Blog
pysparksparkkubernetesdynamic-allocationspotdevops

PySpark on Kubernetes — Dynamic Allocation, Shuffle, and Running on Spot

The practical challenges of running Spark on Kubernetes: the executor Pod model, dynamic allocation and shuffle data retention, the trap of losing shuffle data on spot instances, and patterns that cut cost while preserving stability.

Data DynamicsJune 5, 20266 min read

Moving Spark workloads from YARN to Kubernetes has become mainstream. Container-based deployment, autoscaling, and the cost savings of spot instances are all attractive. But Spark on K8s comes with challenges that simply did not exist in the YARN era — most notably dynamic allocation and shuffle data retention, and shuffle loss when executors disappear on spot instances.

This post walks through the execution model of Spark on Kubernetes, the key configuration settings, and the operational patterns that deliver both cost efficiency and stability.
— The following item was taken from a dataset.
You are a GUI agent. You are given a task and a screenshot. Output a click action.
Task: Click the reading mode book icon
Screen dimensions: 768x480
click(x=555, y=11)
1. Execution Model — Driver and Executor Pods

spark-submit (--master k8s://...)


   Driver Pod  ──(creates/deletes executor Pods via the K8s API)──┐
        │                                            │
   ┌────┼────────────────┐                           │
   ▼    ▼                ▼                            │
Executor  Executor  Executor Pod  ← managed directly by the driver
Spark conceptKubernetes
DriverPod (one per job)
ExecutorPod (created/deleted by the driver)
Resource requestsPod requests/limits
Isolationnamespace, resource quota

Unlike YARN, the driver creates and deletes executor Pods directly through the K8s API. There is no separate cluster manager — Kubernetes itself fills that role.

2. Basic Submission and Resource Settings

# spark-submit example (conceptual)
# spark-submit \
#   --master k8s://https://<api-server> \
#   --deploy-mode cluster \
#   --conf spark.kubernetes.container.image=<spark-image> \
#   --conf spark.executor.instances=10 \
#   ...
 
conf = {
    "spark.kubernetes.container.image": "registry/spark:pinned-tag",
    "spark.executor.instances": "10",
    "spark.executor.memory": "8g",
    "spark.executor.memoryOverhead": "2g",   # account for PySpark Python memory
    "spark.executor.cores": "4",
    "spark.kubernetes.executor.request.cores": "4",
}

If you run PySpark, give memoryOverhead plenty of headroom — Python workers use memory outside the JVM heap, so the container can get OOMKilled (see our separate post, "Conquering PySpark Executor OOM").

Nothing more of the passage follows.